Anonymous 0 Comments

Yeah but the distance between you two is so much that to see each other’s actions will take forever.

You’d both jump at the same time but it’s gonna take 50 billion years to see it lol

Anonymous 0 Comments

If you are seeing it happen (in the sky / through a telescope) it happened in the past relative to you at the time you saw it. If it’s just you thinking about something happening now across the universe then it’s happening now, at the same time.

Anonymous 0 Comments

Yes, you will hear a lot about relativity. But at the end of the day observers don’t alter the situation.

Two events happening at the same time happened at the same time regardless of distance apart. It’s that simple.

Anonymous 0 Comments

Kind of. The speed of light is the speed in which that information travels.

Take our sun for example. It is around 8 light minutes away, meaning that it takes light about 8 minutes to travel from the sun to the Earth. Let’s say that the sun quit shining at exactly 3:00, and at that exact time, you sneezed.
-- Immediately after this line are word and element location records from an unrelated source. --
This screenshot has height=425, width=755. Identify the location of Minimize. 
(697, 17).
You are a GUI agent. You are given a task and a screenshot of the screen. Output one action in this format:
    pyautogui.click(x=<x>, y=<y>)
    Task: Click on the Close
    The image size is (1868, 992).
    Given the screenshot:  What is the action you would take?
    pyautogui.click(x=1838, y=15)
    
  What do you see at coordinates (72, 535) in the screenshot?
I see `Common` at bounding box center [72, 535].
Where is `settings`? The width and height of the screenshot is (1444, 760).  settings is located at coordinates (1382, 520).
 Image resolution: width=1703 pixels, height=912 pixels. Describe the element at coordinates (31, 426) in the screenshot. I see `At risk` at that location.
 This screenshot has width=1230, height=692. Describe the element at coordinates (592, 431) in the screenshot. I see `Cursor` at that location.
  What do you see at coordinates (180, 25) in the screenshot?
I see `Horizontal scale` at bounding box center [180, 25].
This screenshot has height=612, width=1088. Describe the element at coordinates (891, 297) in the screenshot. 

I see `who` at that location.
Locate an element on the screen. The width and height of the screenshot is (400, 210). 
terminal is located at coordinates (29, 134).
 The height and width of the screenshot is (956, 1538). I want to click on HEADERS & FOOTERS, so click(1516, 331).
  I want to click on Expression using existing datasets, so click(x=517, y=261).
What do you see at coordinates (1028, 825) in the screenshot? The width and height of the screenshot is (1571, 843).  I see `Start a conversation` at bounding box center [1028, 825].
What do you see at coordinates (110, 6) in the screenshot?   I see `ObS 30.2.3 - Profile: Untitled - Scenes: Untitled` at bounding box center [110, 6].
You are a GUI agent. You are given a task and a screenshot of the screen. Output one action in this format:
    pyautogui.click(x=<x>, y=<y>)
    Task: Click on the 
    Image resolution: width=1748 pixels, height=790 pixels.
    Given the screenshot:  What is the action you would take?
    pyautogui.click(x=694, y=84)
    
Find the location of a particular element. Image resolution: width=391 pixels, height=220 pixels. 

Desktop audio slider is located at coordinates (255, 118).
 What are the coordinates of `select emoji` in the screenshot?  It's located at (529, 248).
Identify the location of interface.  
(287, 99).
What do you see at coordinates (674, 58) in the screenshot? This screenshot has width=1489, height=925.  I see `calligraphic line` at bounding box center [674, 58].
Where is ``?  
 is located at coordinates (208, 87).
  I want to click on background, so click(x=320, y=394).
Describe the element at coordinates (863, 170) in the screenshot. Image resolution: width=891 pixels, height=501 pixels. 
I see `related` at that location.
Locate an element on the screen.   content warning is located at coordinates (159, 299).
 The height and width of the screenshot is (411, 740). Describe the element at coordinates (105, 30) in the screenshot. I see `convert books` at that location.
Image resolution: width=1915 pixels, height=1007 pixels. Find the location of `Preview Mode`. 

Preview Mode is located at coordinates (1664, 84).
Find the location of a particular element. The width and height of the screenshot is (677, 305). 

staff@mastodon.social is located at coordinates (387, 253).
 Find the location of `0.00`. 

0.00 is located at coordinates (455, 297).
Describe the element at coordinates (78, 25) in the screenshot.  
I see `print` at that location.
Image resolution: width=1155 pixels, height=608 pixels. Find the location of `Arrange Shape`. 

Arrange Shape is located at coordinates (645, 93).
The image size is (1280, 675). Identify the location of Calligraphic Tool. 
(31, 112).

The sun going out and you sneezing would have happened at the same time. But it would take 8 minutes for the information that the sun went dark to get to you. So from your perspective, you sneezed at 3:00 and the sun went out at 3:08.

Now, if someone was twice at far from the sun as you and could somehow see you sneeze, from their perspective, you sneezed at 3:08 and the sun went out at 3:16, even though both events happened at the same time at 3:00. That’s why there are theories of Relativity. Because the time in which events are noticed are relative to where the observer is and how fast the observer is moving

On a cosmic scale, time and distances are enormous. So a lot of the stars that you see at night have blown up or burnt out hundreds or thousands of years ago, it’s just that the light of those explosions haven’t reached your eyes yet.

Anonymous 0 Comments

We can’t know in the present what events are happening simultaneously great distances away because the information takes some time to reach us, similarly to how lightning appears near-instantly to our eyes but the information from the sound takes time to reach us. But if we know the distance between galaxies and the speed at which information travels, we can determine what we were doing at the moment the information left its source, and can say those two instances occurred simultaneously.

For example, if you aim a telescope at Mars, you’re seeing Mars 3 to 22 minutes ago (depending on its distance from us). You can’t know what is happening there exactly now because that information is still travelling towards you and hasn’t arrived yet, but you do know what you were doing 22 minutes ago. So whatever happened then occurred “simultaneously” to what you’re seeing through the telescope now.

In terms of extremely far distances, the rate of passage of information (time) is affected by things like relative velocity and gravity. If you take those things into account, you can say that two stars exploding “simultaneously” to your eye through the telescope may be occurring at the same time, or at different times, but definitely not “now”.

Anonymous 0 Comments

It is, in fact happening at the same time, but if you look at it it will take millions of years for you to see it

Anonymous 0 Comments

As you can see, it’s hard to answer this question without bringing up topics such as ‘observer’ and ‘relativity’.

The answer is yes, with the contingency that you could never prove or get outside verification that these events occurred at the same time (within a reasonable time frame)

Clearly things are happening at this moment on the other side of the universe. We can just never know or verify what those things are (until the light reaches us)

Anonymous 0 Comments

Check out The Order of Time, by Carlo Rovelli. He does an amazing job of addressing a lot of this and how we got from Aristotle’s view of “time” all the way through the modern physics definition with respect to relativity and quantum mechanics. (It also debunks some of the flat-out wrong assertions in a lot of the other comments.)

Anonymous 0 Comments

Time is relative. It happened at the time you perceived it so, yes, it happened at the same time as where you are.

If you were closer, you would perceive it differently.

Time is relative. Someone hits a baseball. Light travels very fast so you see it almost instantly at our scale. Sound is slower so you don’t hear the crack until later.

Your mind perceives these things as instantaneous, yet they have time delay. A Cell phone call has time delay. Time is a cruel mistress.

The answer is, events are based on perception.

Time is irrelevant because it has no baseline. Time is dilated due to speed. Nothing matters. You hear yourself talk to yourself in your ear on the phone. You burn your toe but you don’t feel it for a bit. Gravity distorts space time. Speed distorts space time.

Nothing matters. So, yes, what you see is what you get is the easiest way to manage it. God never made a start point or a ticker for time.

Think too much about it and you’ll want to pull the covers up to your neck, tuck in your toes, and try not to think about infinity.

Anonymous 0 Comments

Short answer? No, it doesn’t. “Over there” and “right now” are two concepts that cannot be mixed.